# Contributing to Tokitai Operator
Thank you for your interest in contributing. This document explains the
process for adding a new operator, the architecture you need to understand
before you start, and the gates your PR must pass.
## Quick links
- `ARCHITECTURE.md` — module map, the IR / planner / executor split, and
the role of the support matrix.
- `ARTIFACT.md` — what the paper claim depends on; what counts as a
release-gate violation.
- `CLAIMS.md` — the 8 `*_claim_allowed` flags. Do not edit the flags
without a P-number trace entry.
- `docs/operators.md` — the public operator surface index.
- `src/op/registry.rs` — the registry where every op must be listed.
- `tests/` — one file per surface, one test per contract.
- `todo.json` — the live P-numbered roadmap.
## The 7-step process for adding a new op
The codebase is built around a uniform pipeline. Whether you are adding a
pointwise arithmetic op (like `SubOp`), a shape op (`ReshapeOp`), an NN op
(`GeluOp`), an index op (`GatherOp`), or a reduction (`ReduceOp`), the
sequence is the same.
### Step 1 — Define the op struct in `src/op/<family>.rs`
Pick the existing family that matches your op:
- `arithmetic.rs` for elementwise and reduction-like ops that consume
one or two tensors and return one tensor of the same shape (or scalar).
- `shape.rs` for ops that change the tensor shape (reshape, transpose,
slice, concat, broadcast, flatten, squeeze, unsqueeze, permute).

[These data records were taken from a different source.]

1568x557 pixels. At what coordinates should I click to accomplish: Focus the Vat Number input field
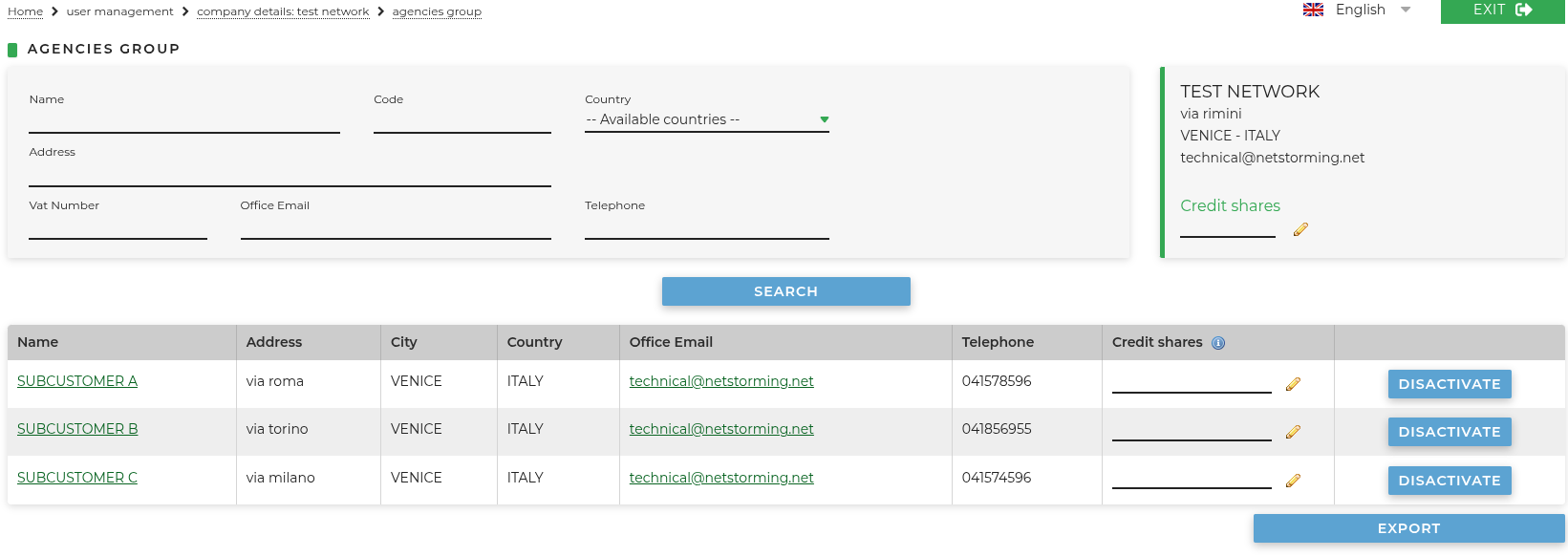(118, 227)
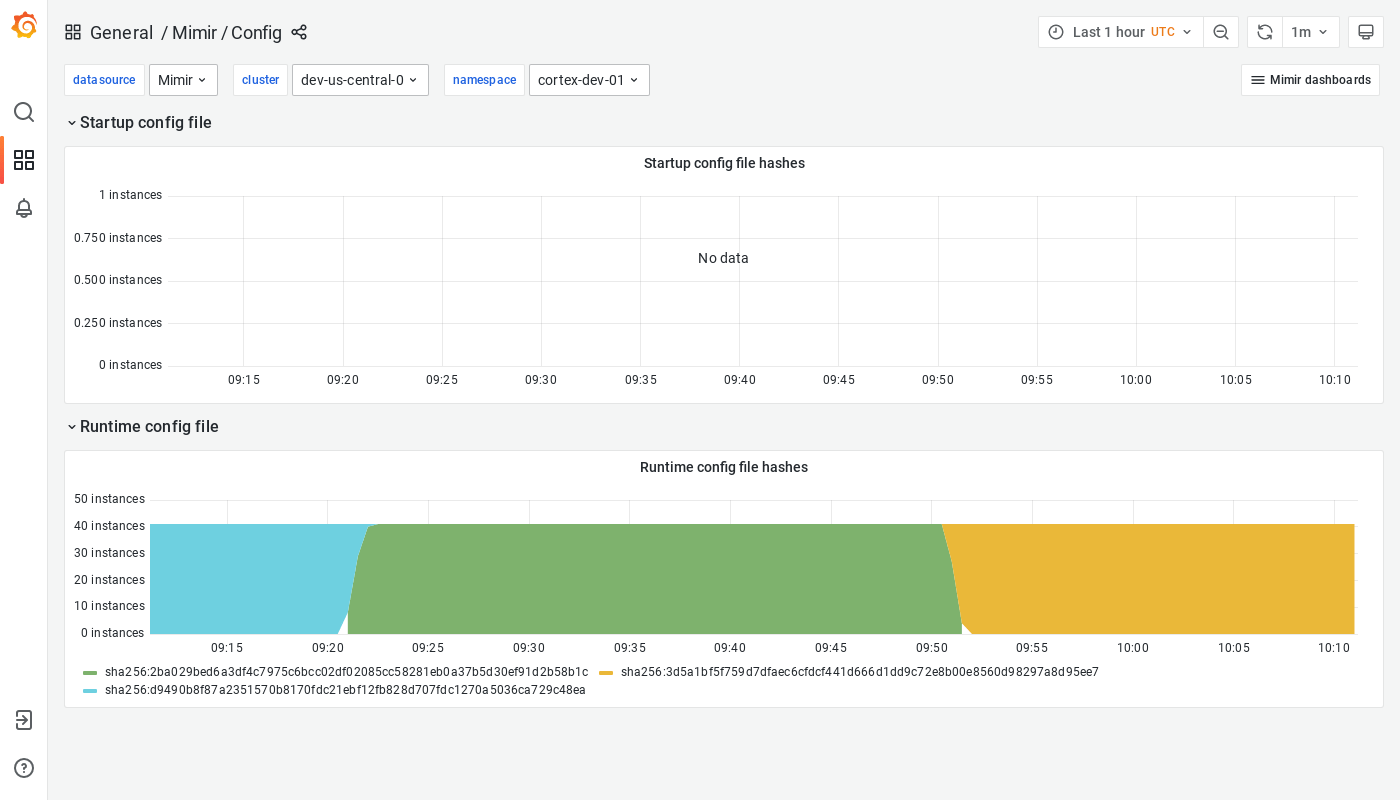Image resolution: width=1400 pixels, height=800 pixels.
Task: Open the Mimir dashboards menu
Action: pos(1310,79)
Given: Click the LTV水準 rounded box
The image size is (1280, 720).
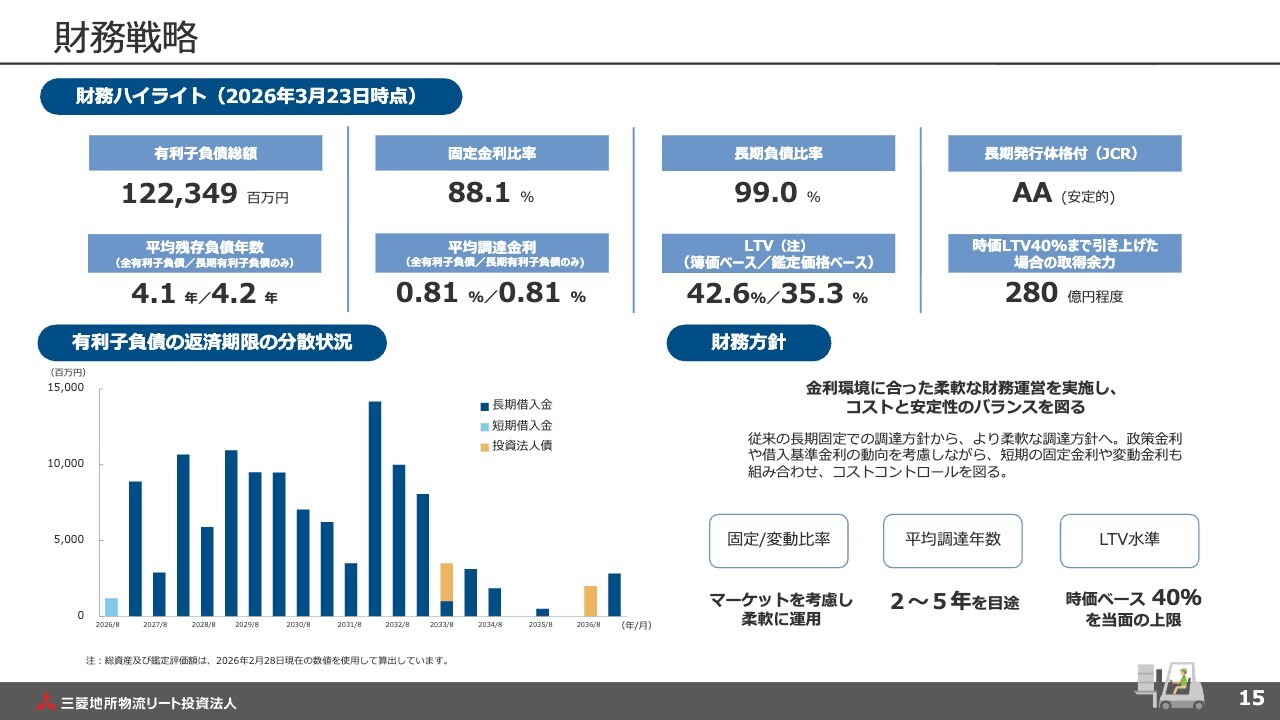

- `nn.rs` for activation, normalization, and softmax-family ops.
- `index.rs` for gather, scatter, index-select, nonzero, and related
gather/scatter patterns.
- `reductions.rs` for sum/mean/min/max/argmin/argmax.
If none of these fit, open a new file under `src/op/` and re-export it
from `src/op/mod.rs`. Existing template ops to copy:
| arithmetic | `AddOp` | ~30 |
| shape | `ReshapeOp` | ~50 |
| nn | `ReluOp` | ~35 |
| index | `GatherOp` | ~60 |
| reductions | `ReduceOp` | ~30 |
The struct itself is typically a unit struct (`pub struct SubOp;`); some
ops carry config (e.g. `axis: i64`) — see the existing ones for the
convention.
### Step 2 — Implement `Operator` (signature / infer / contracts)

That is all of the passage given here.